(Tarea A) Enumera todas las expresiones que el texto mostrado encierra entre comillas angulares (« »).
(Tarea B) Devuelve del texto mostrado todo lo que va desde "Para aquellos que" hasta "antigua (Lacan, 1975a: 267-268).", sin alterar nada.

(Texto mostrado)
Para aquellos que conocen la proposición de Freud según la cual «el inconsciente se sitúa fuera del tiempo», ya está todo dicho: en ese «tiempo lleno», en ese «salto de tigre en el pasado» de que se carga el presente, se anuncia la «compulsión de la repetición» freudiana. La detención del movimiento, la suspensión del contenido temporal de que habla Benjamin es exactamente ese cortocircuito entre la palabra pasada y la palabra actual en el que

la palabra actual, como la palabra antigua, se ponen dentro de un paréntesis de tiempo, en una forma de tiempo, si se me permite expresarlo así. Al ser idéntica la modulación de tiempos, la palabra del analista [en Benjamin: del materialismo histórico] pasa a tener el mismo valor que la palabra antigua (Lacan, 1975a: 267-268).

(Datos)
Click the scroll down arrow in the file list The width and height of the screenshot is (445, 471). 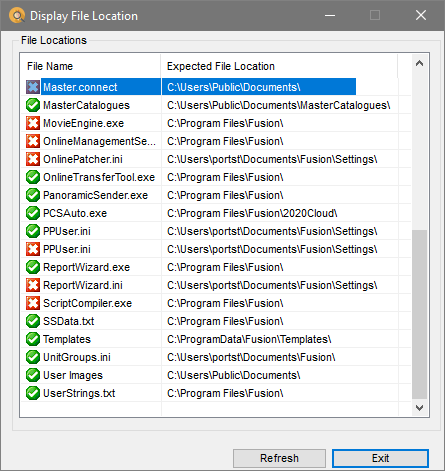click(x=419, y=408)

(Respuesta final A)
- el inconsciente se sitúa fuera del tiempo
- tiempo lleno
- salto de tigre en el pasado
- compulsión de la repetición

(Respuesta final B)
Para aquellos que conocen la proposición de Freud según la cual «el inconsciente se sitúa fuera del tiempo», ya está todo dicho: en ese «tiempo lleno», en ese «salto de tigre en el pasado» de que se carga el presente, se anuncia la «compulsión de la repetición» freudiana. La detención del movimiento, la suspensión del contenido temporal de que habla Benjamin es exactamente ese cortocircuito entre la palabra pasada y la palabra actual en el que

la palabra actual, como la palabra antigua, se ponen dentro de un paréntesis de tiempo, en una forma de tiempo, si se me permite expresarlo así. Al ser idéntica la modulación de tiempos, la palabra del analista [en Benjamin: del materialismo histórico] pasa a tener el mismo valor que la palabra antigua (Lacan, 1975a: 267-268).